--- begin Material to process ---
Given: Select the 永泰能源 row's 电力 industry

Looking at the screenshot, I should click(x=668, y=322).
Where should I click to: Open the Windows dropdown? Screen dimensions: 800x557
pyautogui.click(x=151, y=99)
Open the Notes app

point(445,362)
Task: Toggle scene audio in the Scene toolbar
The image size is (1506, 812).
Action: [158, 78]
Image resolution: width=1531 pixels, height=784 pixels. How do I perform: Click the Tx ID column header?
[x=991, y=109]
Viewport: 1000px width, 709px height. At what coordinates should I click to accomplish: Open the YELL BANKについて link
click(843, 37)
--- end Material to process ---
**Set problem:** Reproduce each of the stored entries above word for word, including its answer.

**Exercise response:**
Given: Select the 永泰能源 row's 电力 industry

Looking at the screenshot, I should click(x=668, y=322).
Where should I click to: Open the Windows dropdown? Screen dimensions: 800x557
pyautogui.click(x=151, y=99)
Open the Notes app

point(445,362)
Task: Toggle scene audio in the Scene toolbar
The image size is (1506, 812).
Action: [158, 78]
Image resolution: width=1531 pixels, height=784 pixels. How do I perform: Click the Tx ID column header?
[x=991, y=109]
Viewport: 1000px width, 709px height. At what coordinates should I click to accomplish: Open the YELL BANKについて link
click(843, 37)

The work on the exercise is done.